Galilean Conformal Algebras and AdS/CFT

TL;DR

This paper explores a new non-relativistic conformal symmetry called Galilean Conformal Algebra, its infinite-dimensional extension, and proposes a novel gravity dual involving a Newton-Cartan limit of AdS space.

Contribution

It introduces the Galilean Conformal Algebra, its infinite extension with Virasoro symmetry, and a new geometric bulk dual based on a Newton-Cartan limit of AdS.

Findings

Galilean Conformal Algebra admits an infinite dimensional extension.

The extended algebra contains a Virasoro-Kac-Moody subalgebra.
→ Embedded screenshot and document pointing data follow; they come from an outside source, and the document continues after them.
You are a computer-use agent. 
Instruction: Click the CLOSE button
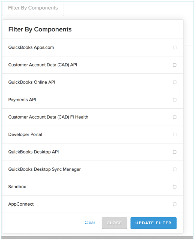(114, 223)
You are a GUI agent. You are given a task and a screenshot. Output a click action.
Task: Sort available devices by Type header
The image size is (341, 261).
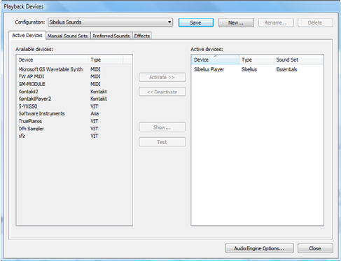105,60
A proposed gravity dual involves a Newton-Cartan limit of Einstein's equations.

Abstract

Non-relativistic versions of the AdS/CFT conjecture have recently been investigated in some detail. These have primarily been in the context of the Schrodinger symmetry group. Here we initiate a study based on a {\it different} non-relativistic conformal symmetry: one obtained by a parametric contraction of the relativistic conformal group. The resulting Galilean conformal symmetry has the same number of generators as the relativistic symmetry group and thus is different from the Schrodinger group (which has fewer). One of the interesting features of the Galilean Conformal Algebra is that it admits an extension to an {\it infinite} dimensional symmetry algebra (which can potentially be dynamically realised). The latter contains a Virasoro-Kac-Moody subalgebra. We comment on realisations of this extended symmetry in a boundary field theory. We also propose a somewhat unusual geometric structure for the bulk gravity dual to any realisation of this symmetry. This involves taking a Newton-Cartan like limit of Einstein's equations in anti de Sitter space which singles out an $AdS_2$ comprising of the time and radial direction. The infinite dimensional Virasoro extension is identified with the asymptotic isometries of this $AdS_2$.